• [Doel opdracht]: Schrijf de uitspraak van de Raad van State over de supermarkt in Leiden verder, te beginnen na de laatste zin van de uitspraak.

• [Paginafragment]:
━━━━━━━━━━
Raad van State


Uitspraak

Zaaknummer: 200706134/2
Publicatie datum: woensdag 26 september 2007
Tegen: het dagelijks bestuur van de Milieudienst West-Holland Proceduresoort: Voorlopige voorziening
Rechtsgebied: Kamer 2 - Milieu - Overige

---

200706134/2.
Datum uitspraak: 26 september 2007

AFDELING
BESTUURSRECHTSPRAAK

Uitspraak van de Voorzitter van de Afdeling bestuursrechtspraak van de Raad van State op een verzoek om het treffen van een voorlopige voorziening (artikel 8:81 van de Algemene wet bestuursrecht) in het geding tussen:

de besloten vennootschap met beperkte aansprakelijkheid "Hoogvliet B.V.", gevestigd te Alphen aan den Rijn, verzoekster,

en

het dagelijks bestuur van de Milieudienst West-Holland, verweerder.


1. Procesverloop

Bij besluit van 15 december 2006 heeft verweerder voor de supermarkt van verzoekster aan de Kennedylaan 118 te Leiden nadere eisen gesteld op grond van het Besluit detailhandel en ambachtsbedrijven milieubeheer (hierna: het Besluit).

Bij besluit van 22 augustus 2007, verzonden diezelfde dag, heeft verweerder het door appellante hiertegen gemaakte bezwaar ongegrond verklaard.

Tegen dit besluit heeft verzoekster bij brief van 27 augustus 2007, bij de Raad van State ingekomen op 27 augustus 2007, beroep ingesteld. De gronden zijn aangevuld bij brief van 17 september 2007. Tevens heeft verzoekster een voorlopige voorziening gevraagd.

De Voorzitter heeft de zaak ter zitting behandeld op 19 september 2007, waar verzoekster, vertegenwoordigd door mr. C.N.J. Kortmann, advocaat te Amsterdam en R.A. Langman, en verweerder, vertegenwoordigd door J.H.O. van Noppen en H.J. van der Voort, ambtenaren van de milieudienst, zijn verschenen.


2. Overwegingen

2.1. Het oordeel van de Voorzitter heeft een voorlopig karakter en is niet bindend in de bodemprocedure.
━━━━━━━━━━
• [Gegevensregels]:
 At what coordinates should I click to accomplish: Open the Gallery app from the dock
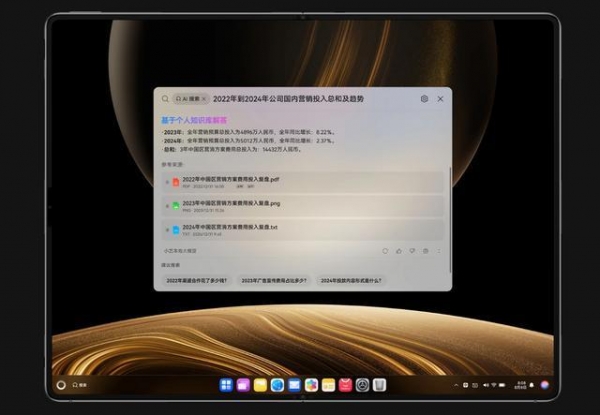tap(311, 385)
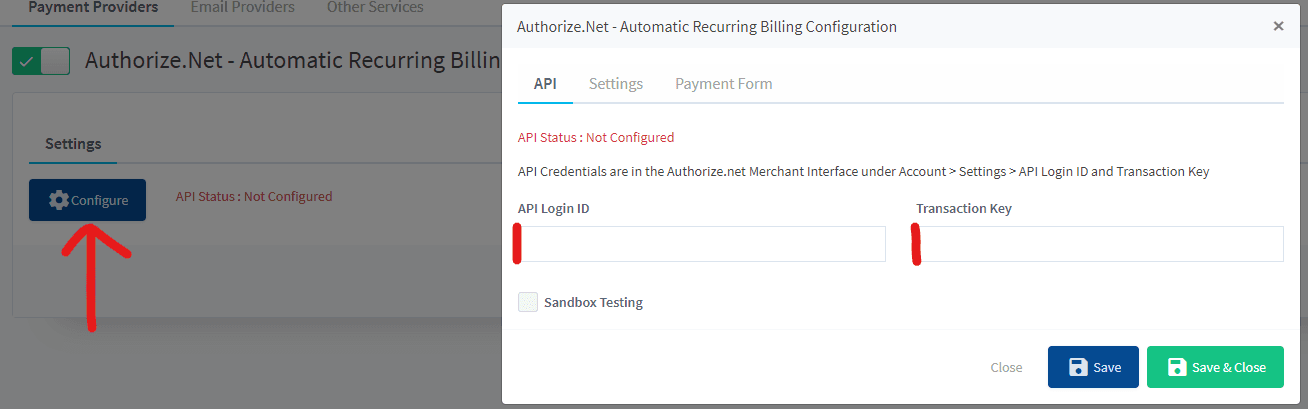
━━━━━━━━━━
• [Eindresultaat]:
2.2. Verzoekster is voornemens medio oktober 2007 een supermarkt aan de Kennedylaan 118 te Leiden te openen, waartoe zij op 14 augustus 2006 een melding in het kader van het Besluit heeft ingediend. Ingevolge de bij het besluit van 15 december 2006 gestelde nadere eis
3.2 eis moeten de vriesmeubelen en verticale koelmeubelen in verzoeksters supermarkt van meet af aan van een doelmatige dagafdekking zijn voorzien, met het oog op zuinig gebruik van energie.

2.3. Verzoekster voert aan dat van haar niet kan worden verlangd om haar koel- en vriesmeubelen direct vanaf de opening van haar supermarkt van dagafdekking te hebben voorzien. Zij stelt dat die eis in andere gevallen in de regio pas vanaf 31 december 2009 wordt gesteld en ook aan een kortgeleden geopende andere supermarkt niet is gesteld. Volgens haar is onmiddellijke ingang van die eis te meer onredelijk nu er nog niet of nauwelijks vriesmeubelen en verticale koelmeubelen als hier in geding met een doelmatige dagafdekking worden geproduceerd. Dit betekent volgens verzoekster dat zij voor wat betreft het aanbrengen van een doelmatige dagafdekking in dezelfde positie verkeert als bestaande supermarkten, zodat het onmiddellijk aanbrengen van een doelmatige dagafdekking veel minder rendabel is dan verweerder veronderstelt.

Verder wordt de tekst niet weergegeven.